T. Douglas Price summarizes the ideas as:

…Brian Hayden has…suggested that it is specifically the feasting aspects of rivalries between leaders that are the driving force behind food production. Hayden argues that highly competitive individuals, or “accumulators,” emerge in resource-rich communities and that these individuals used the competitive feast as a means for developing and enhancing their power and leadership through a series of alliance and debt relationships.

…Hayden discusses the transition to social inequality in terms of different pathways or stages. In this context he defines specific types of accumulators or aggrandizers as Despots, Reciprocators, and Entrepreneurs. These individuals are the focus of change. These types of leaders respectively define a sequence of intensifying social inequality and institutionalized power.

Despot communities witness an increase in warfare along with evidence of feasting. Several strategies are used to increase the power of the leader. Feasting is used to build alliances; compensation payments for inquiry or death are made to allies. Equivalent exchange and egalitarian relations are the ideal in these societies and differences in residence and wealth are , archaeologically speaking, not pronounced. The Despot is operative only in one or two realms such as warfare and production and a number of different leaders may be present in the community. The position of Despot is ephemeral and most often achieved. (p. 145)

Reciprocator communities are overly nonegalitarian and leaders compete within the community. Reciprocators are describe as wealthier, with more wives and larger social networks. Several new strategies for creating debts, surplus, and power include bridewealth, more elaborate feasts, and perhaps child growth payments. Hayden suggests that agriculture may have originated as a means for more intensive food production among Reciprocator organizations. (p. 145)

Entrepreneur groups are characterized by intensive food production. Loans and investments are the primary strategies that aggrandizers use to obtain wealth and power. Surplus is now used in competitive feasts to create contractual debt involving interest payments. Warfare is less important in such societies as it interferes with the generation of surplus and the exchange of wealth. Marriage also becomes a major conduit of wealth through bride payments.

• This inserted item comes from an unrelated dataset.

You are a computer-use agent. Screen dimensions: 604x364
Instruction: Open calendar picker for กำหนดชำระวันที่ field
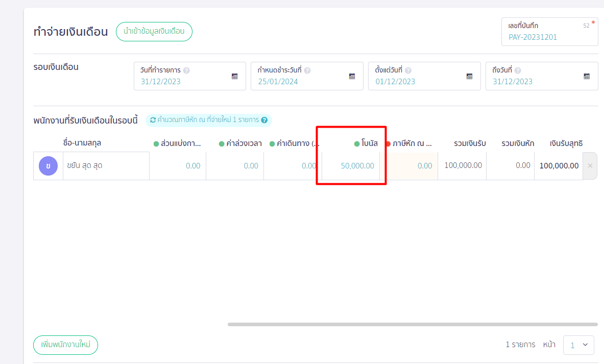pos(352,76)
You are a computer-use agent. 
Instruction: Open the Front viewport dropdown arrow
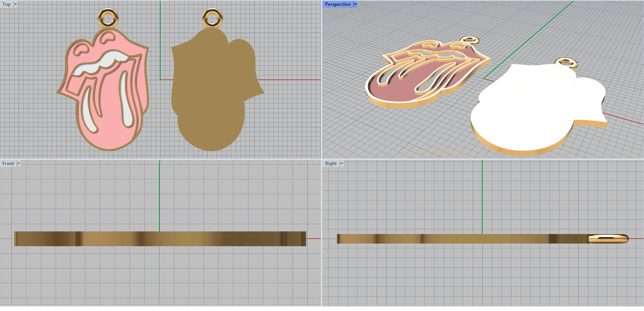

Entrepreneurs also try to consolidate various roles of leadership, including ritual, military, and financial. Entrepreneur communities have distinct patterns of status inheritance and represent clear situations of institutionalized inequality. (pp. 145-146)

Hayden himself summarizes the theory this way:

1. Under conditions of scarce, unreliable resources vulnerable to overexploitation, sharing becomes mandatory. This limits the development of prestige technologies as well as economically based competition; aggrandizive behavior is curtailed and proscribed.

2. As resources become more abundant, more reliable, and less vulnerable to overexploitation, private ownership and the use of surpluses for competition and prestige is tolerated as long as these activities do not adversely affect the subsistence prospects of other community members. These developments differentiate generalized from transegalitarian hunter-gatherers;

3. Every sizeable community has at least a few individuals with aggrandizive and competitive tendencies; and

4. Under varying conditions of surplus production, aggrandizive individuals use combinations of strategies to persuade other members to produce surpluses and to surrender some degree of control over the surpluses. These strategies include fomenting disputes with other communities to be settled by wealth payments; obtaining marriage and war allies through feasting; making reciprocal or interest-bearing loans of wealth; establishing wealth payments as part of marriages, increasing the value of marriageable children by expending wealth at their maturation events; and the formation of secret societies to create special relationships of political, economic, and supernatural support. (p. 124)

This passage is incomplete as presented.